INFORMATION SHOWN >>
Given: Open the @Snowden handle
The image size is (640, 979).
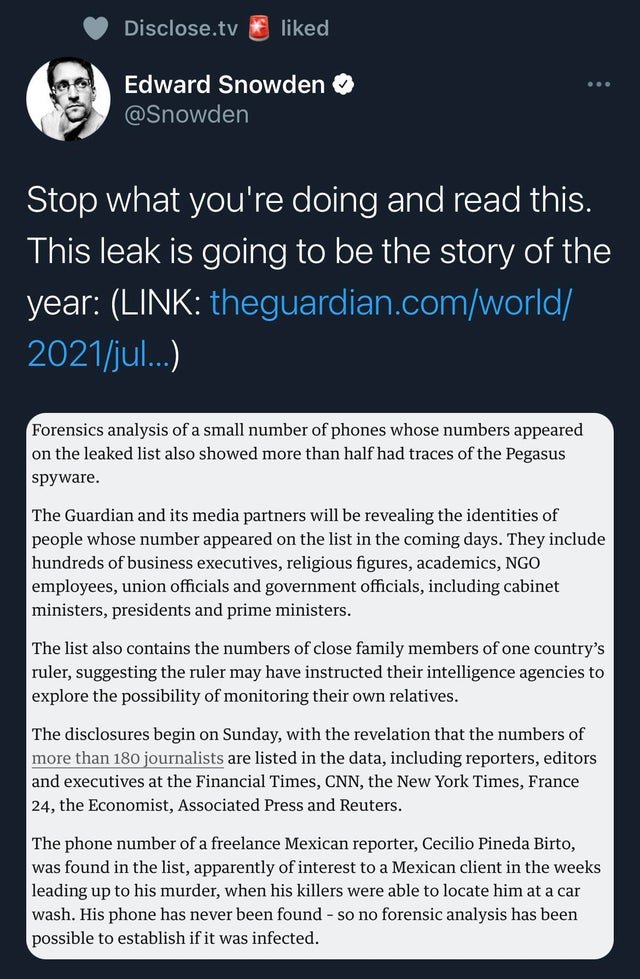Looking at the screenshot, I should point(187,115).
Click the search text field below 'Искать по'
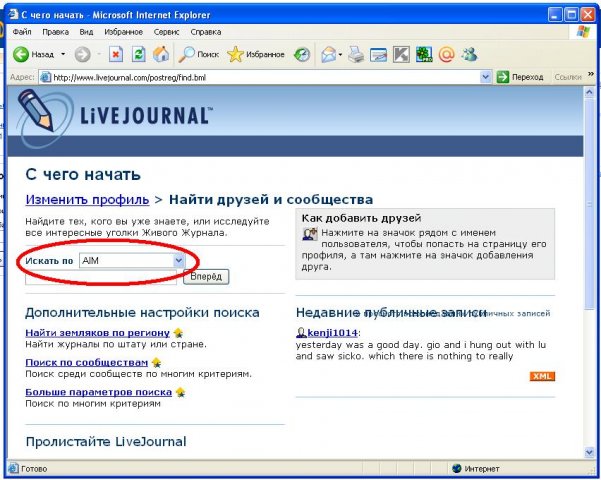The width and height of the screenshot is (601, 480). [x=100, y=277]
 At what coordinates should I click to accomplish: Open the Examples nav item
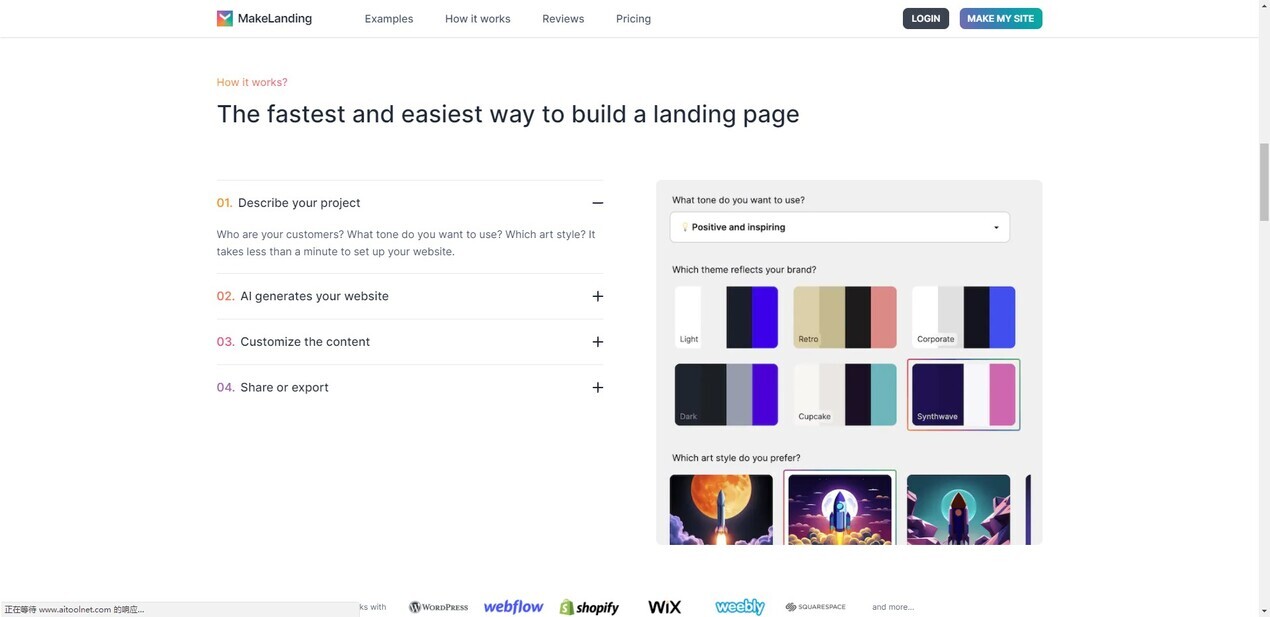(x=388, y=19)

WORK ORDER >>
Copy exactly, and only, the lines from the line containing "At what coordinates" through the final line of the material above, with no pictures.

EXERCISE ANSWER >>
 At what coordinates should I click to accomplish: Open the Examples nav item
(x=388, y=19)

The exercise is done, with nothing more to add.